Along with David Law, Paul Shields, Jack Doherty, George Murray, Sally Watson and Pamela Pretswell, the Team Scottish Hydro package takes a huge financial burden off the shoulders. Stewart, the 31-year-old from Grantown-on-Spey, is now in his third year of the programme although, after a largely disappointing season on the Challenge Tour in 2015, he did fear that he would “be kicked into touch.”

Relieved and grateful to be back on board, the assistance still hasn’t stopped him sourcing extra funding. A few seasons ago he started an innovative share scheme in which he basically, but not literally, sold off chunks of himself to investors, one of whom was the former Open champion, Paul Lawrie. It is £100 per share and there are 300 shares available. “Last year was the first time people had lost a bit of money on it,” admitted Stewart, who slipped down the order of merit following a profitable 2014 which saw him finish 20th on the money list and just outside the promotion places to the main European circuit. “But by and large people have stuck by me and that gives you a lift. The share scheme gave me the feeling that I was not just playing for myself, but I was out there playing for all the shareholders, too. As much as I wanted to succeed for myself I wanted to succeed for them and repay everyone for believing in my ability.”
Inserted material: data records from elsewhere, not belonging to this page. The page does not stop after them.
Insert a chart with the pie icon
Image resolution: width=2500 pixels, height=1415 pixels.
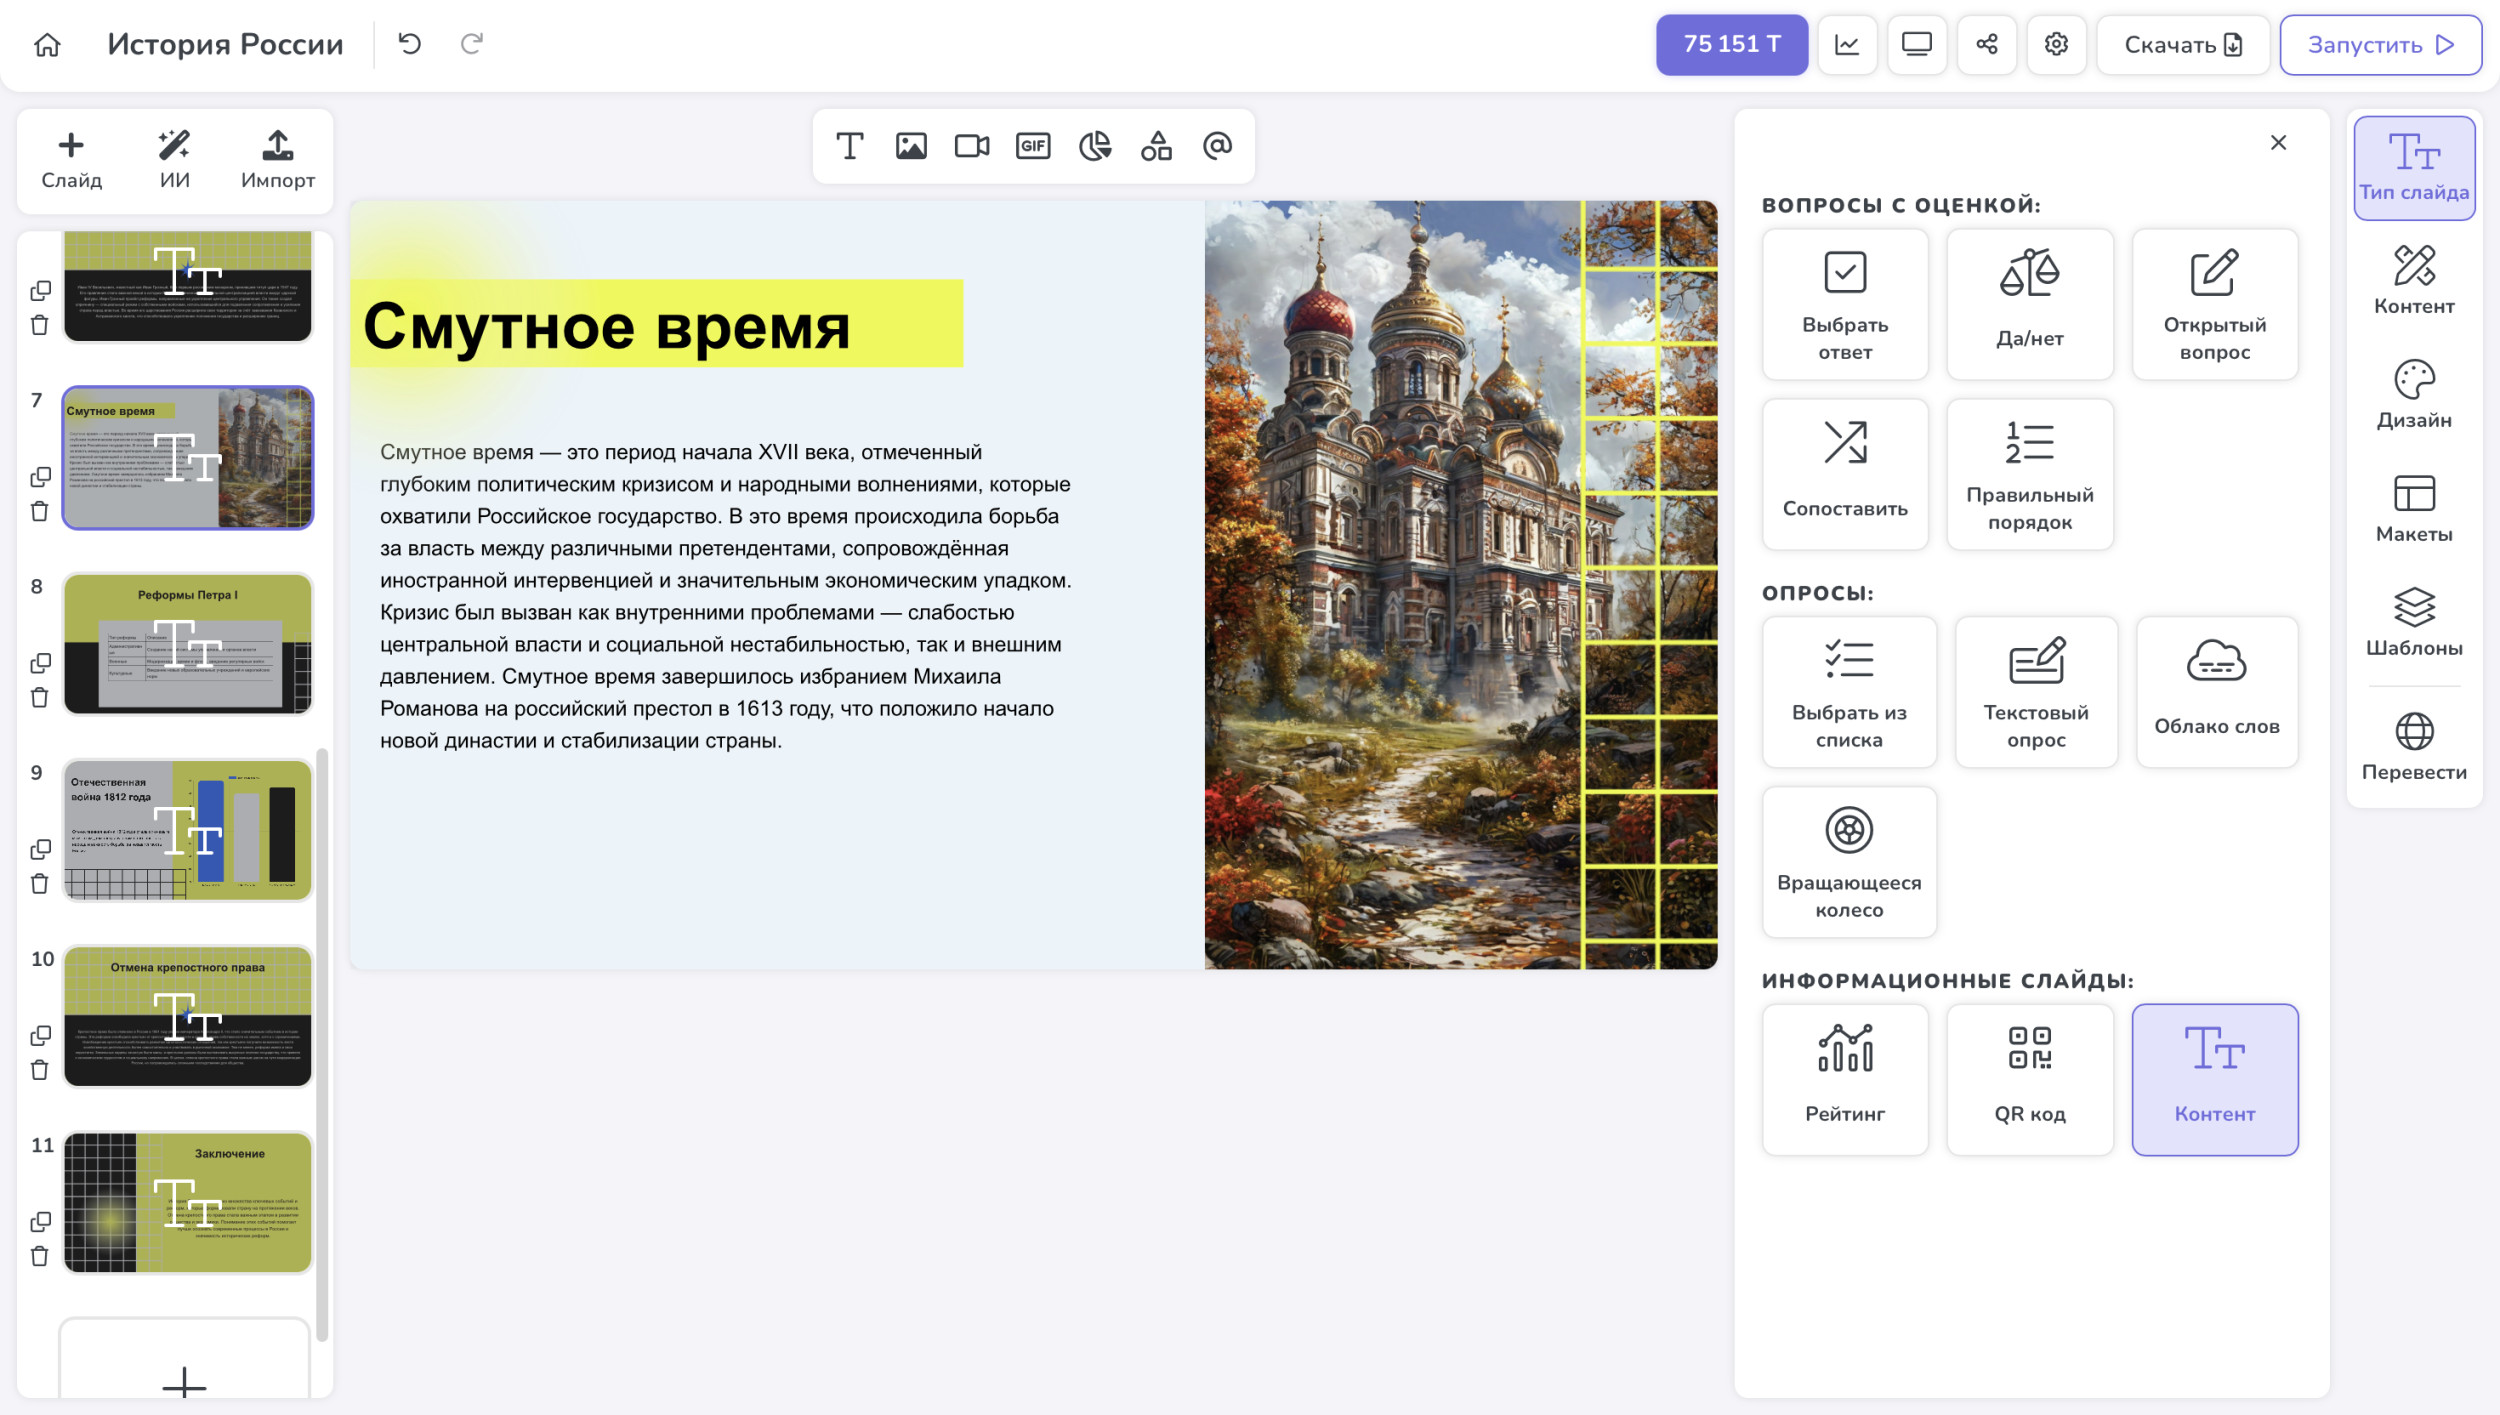point(1095,146)
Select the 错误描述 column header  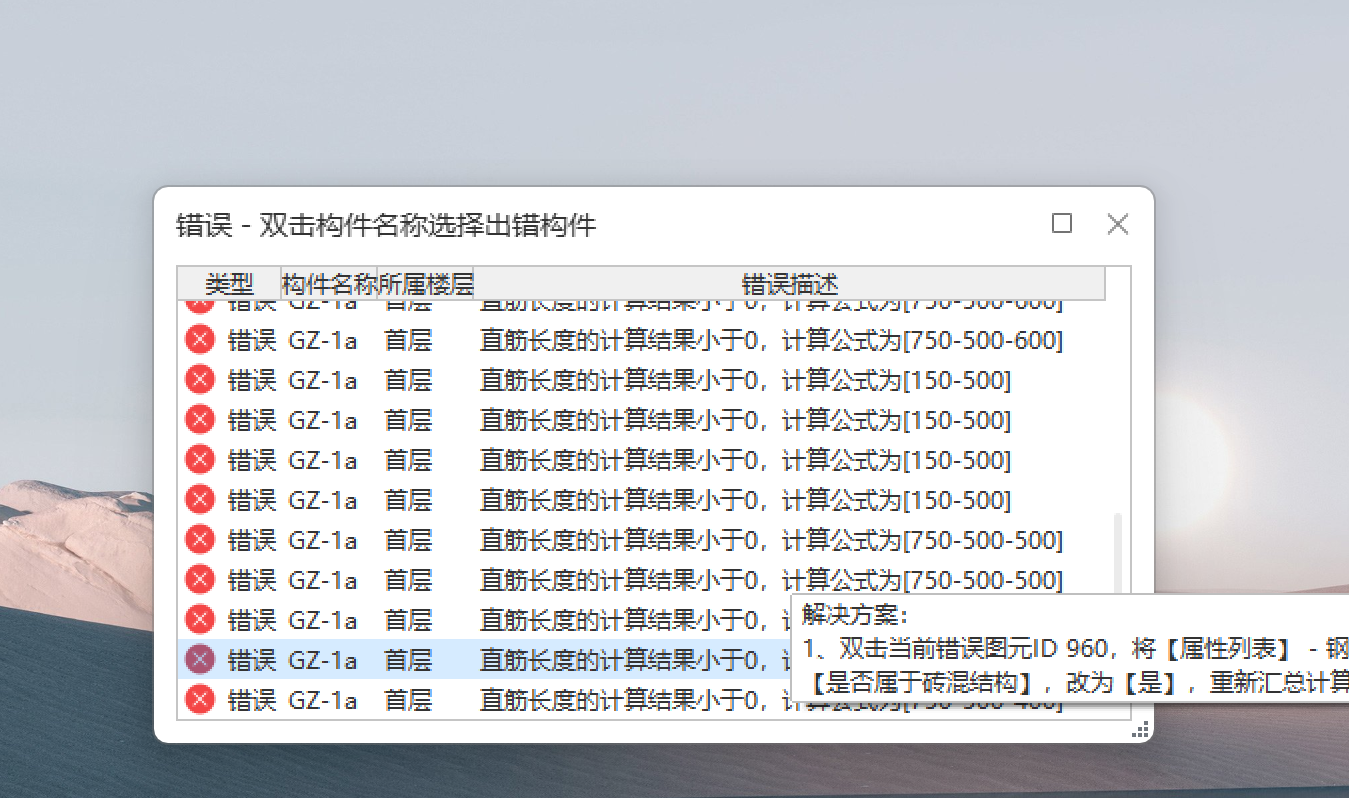coord(789,283)
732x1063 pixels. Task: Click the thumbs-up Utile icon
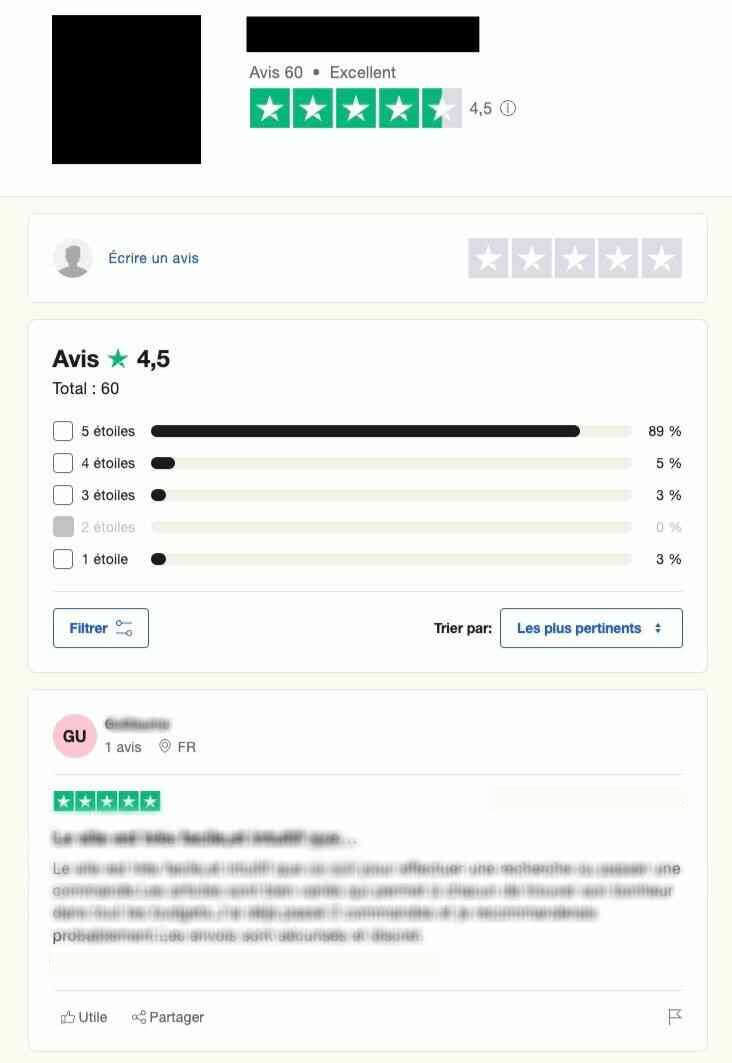(x=68, y=1017)
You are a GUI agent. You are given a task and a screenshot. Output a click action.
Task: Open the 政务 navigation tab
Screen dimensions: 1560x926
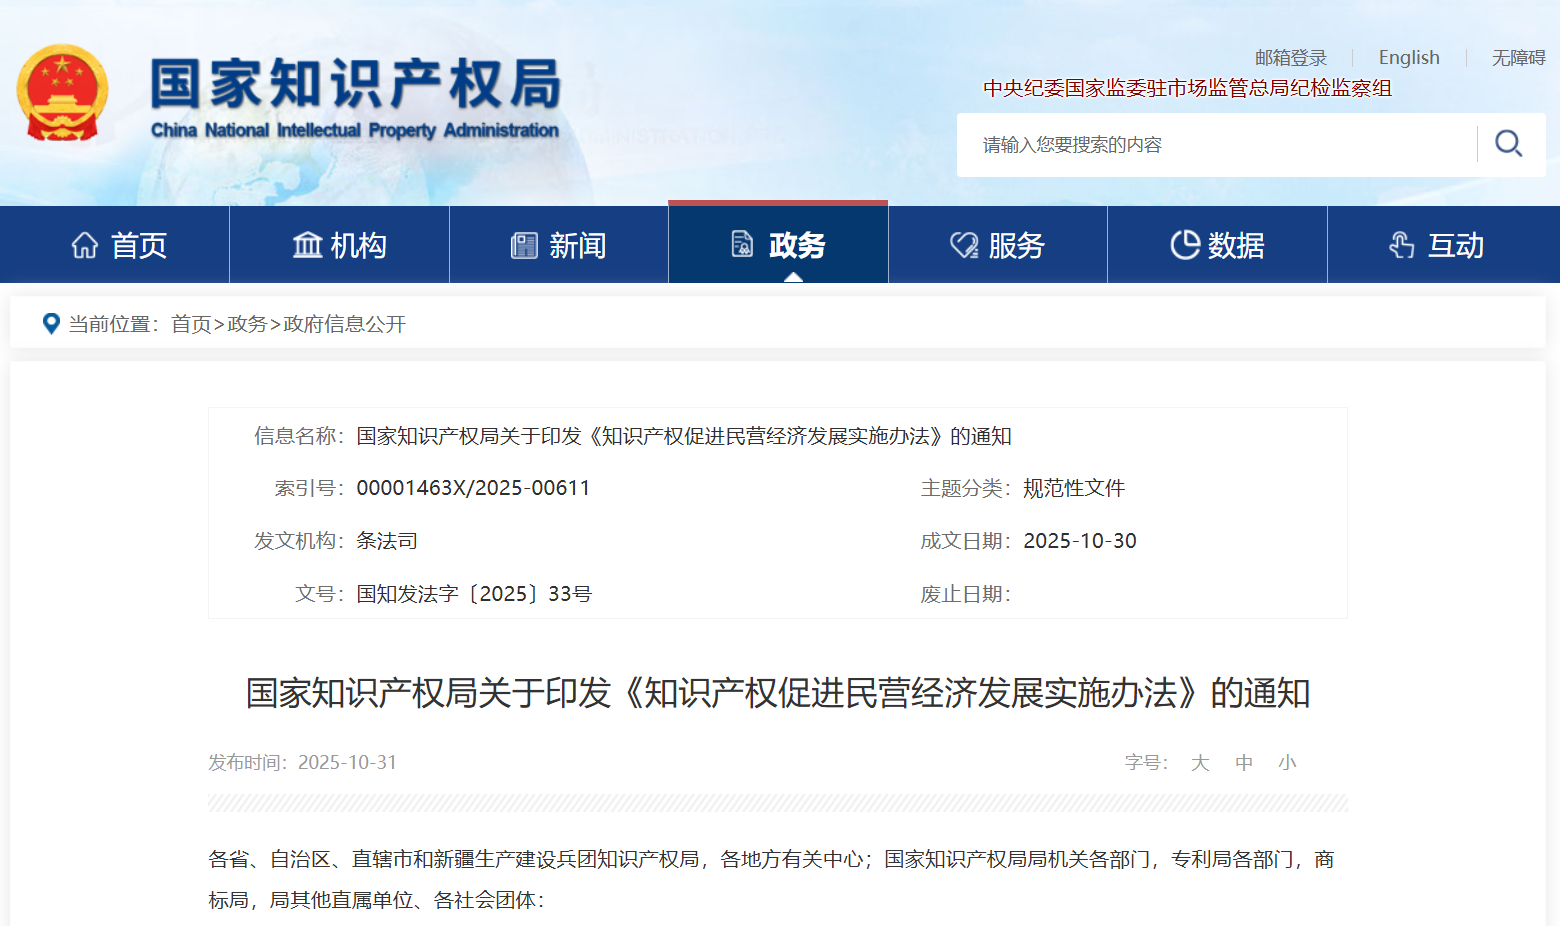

Those at Team Scottish Hydro, meanwhile, are putting their faith and funds in a seven strong group which includes newcomers, Law and Shields. Law, the 24-year-old former Scottish boys and men’s amateur champion, picked up a morale-boosting victory on the MENA Tour in Spain last week ahead of his promotion push on the Challenge Tour while Shields, who was knocked back for funding from the Scottish Golf Support initiative earlier in the year, now has valuable backing as he begins his first season on the second-tier circuit.

Pretswell, the former Curtis Cup player, continues to find her feet on the Ladies European Tour and her goal for 2016 is already set. “To break into the top-10 of the order of merit,” she said.